Man testifies he didn’t mean to kill mom

Son faces second-degree murder charges after stabbing, decapitati­ng mother in March 2022

- JACQUES GALLANT COURTS AND JUSTICE REPORTER

When Dallas Ly had done poorly on a school test, he said his mother would strike him three to five times with a back scratcher that had a sharpened edge; if it was an end-of-year exam, it was more like 10 strikes.

She would also hit him with a broom and a shoehorn. She would throw dishes at him while he was doing chores, and once repeatedly slammed his face against a window when he was nine. She told him he would amount to nothing, that his father was dead when he wasn’t, that he’d end up homeless, and that she wouldn’t cry if he died.

Ly recounted all of this while testifying this week in his own defence at his second-degree murder trial.
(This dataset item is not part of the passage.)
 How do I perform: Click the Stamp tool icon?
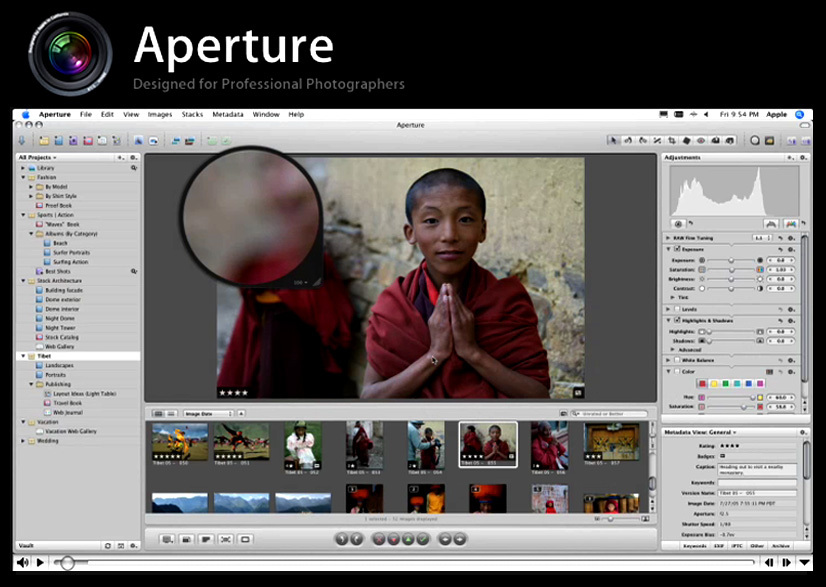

He admits to fatally stabbing and decapitati­ng his mother, Tien Ly, in their Toronto apartment in March 2022, but is adamant that he never meant to kill her.

At trial, the Crown has charged that Ly’s story of his mother’s killing keeps changing, each time making her sound more aggressive in her final moments.

The abuse Dallas Ly says he suffered at the hands of his mother is a central element of the case, one of his lawyers, Marco Sciarra, told the jury in a rare defence opening address last week. A photo of Ly’s back was entered as an exhibit, showing multiple red bumps and scarring that Ly said was caused by his mother scraping the back-scratcher across his body.

“What this case is really about are things that happen behind closed doors,” Sciarra told the jury.

“Mr. Ly admits that he caused his own mother’s death. This is a trial about whether what happened is murder.”

The dismembere­d body of Tien Ly, a 46-year-old nail salon owner, was found in a garbage bag near Eastern and Berkshire avenues. Dallas Ly, 21 at the time, testified that the killing happened after his mother became upset when he told her he was moving out to live with his aunt.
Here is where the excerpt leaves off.